= Beginning of Section =

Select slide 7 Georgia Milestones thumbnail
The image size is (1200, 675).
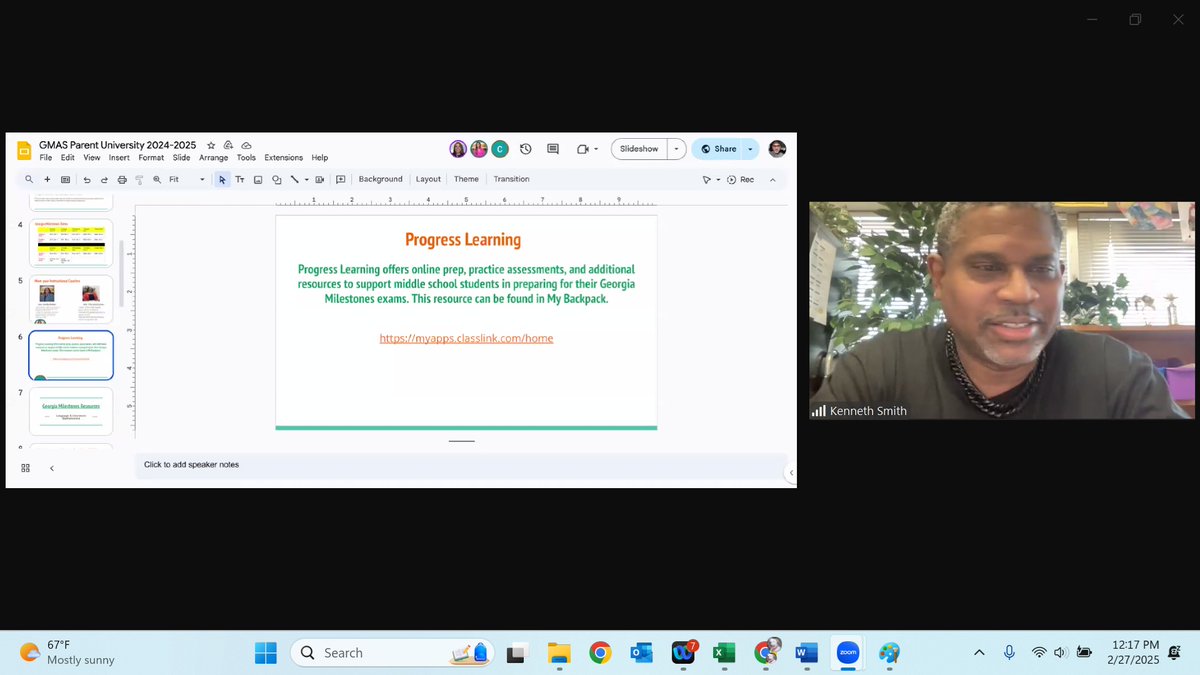(x=71, y=410)
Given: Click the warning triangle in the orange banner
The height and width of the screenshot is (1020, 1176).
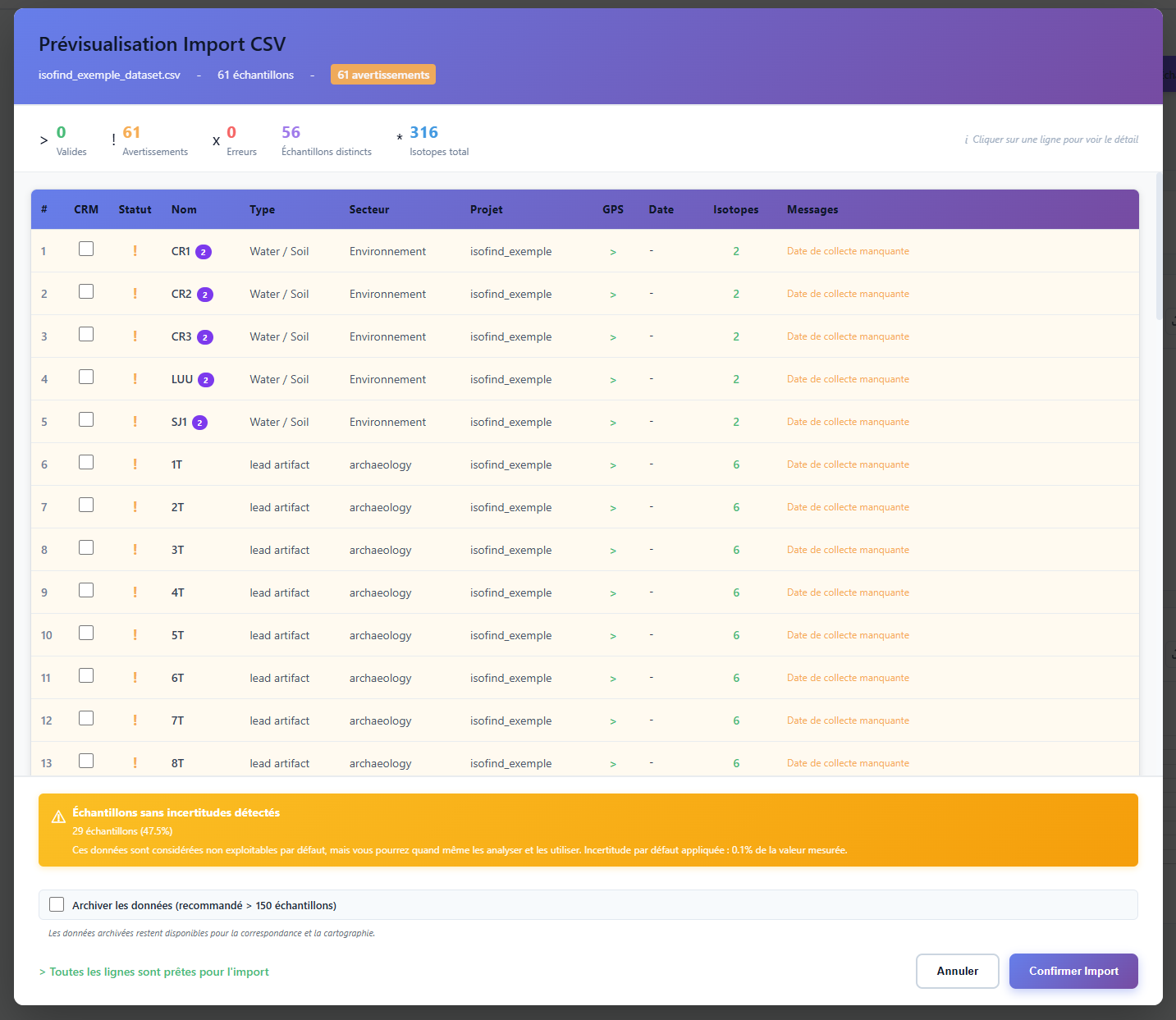Looking at the screenshot, I should (x=58, y=816).
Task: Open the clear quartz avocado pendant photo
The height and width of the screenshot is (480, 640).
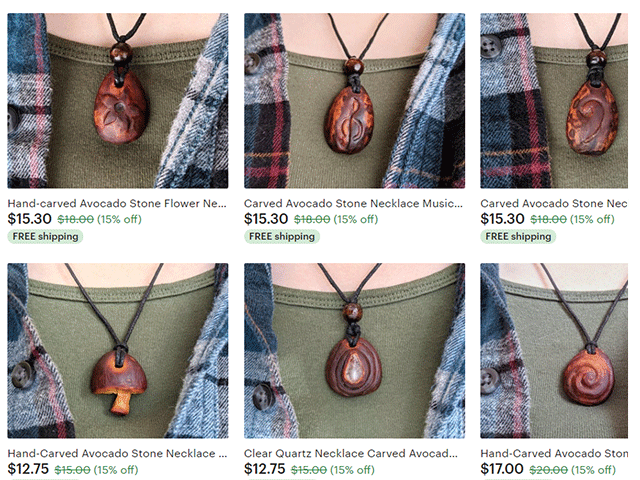Action: (354, 351)
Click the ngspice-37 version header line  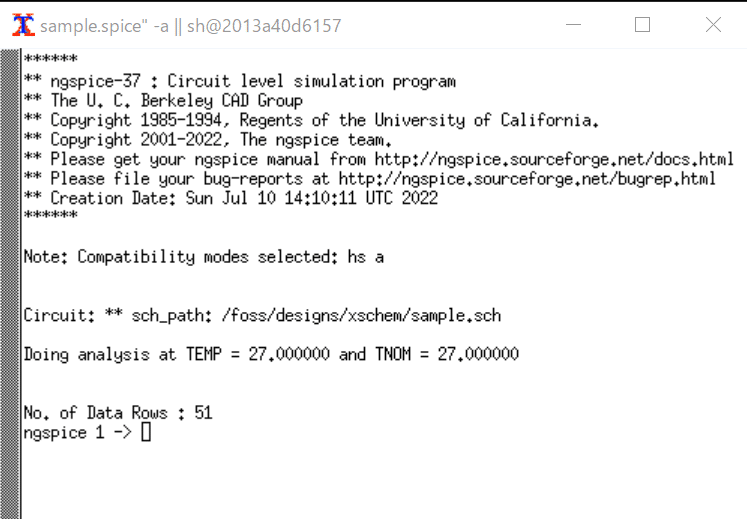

= End of Section =

Problem statement:
Write out the lines of the material from the one containing "Task: Open the" through the last, exactly and only those. Leave every picture out.

Response area:
Task: Open the clear quartz avocado pendant photo
The height and width of the screenshot is (480, 640).
Action: (354, 351)
Click the ngspice-37 version header line  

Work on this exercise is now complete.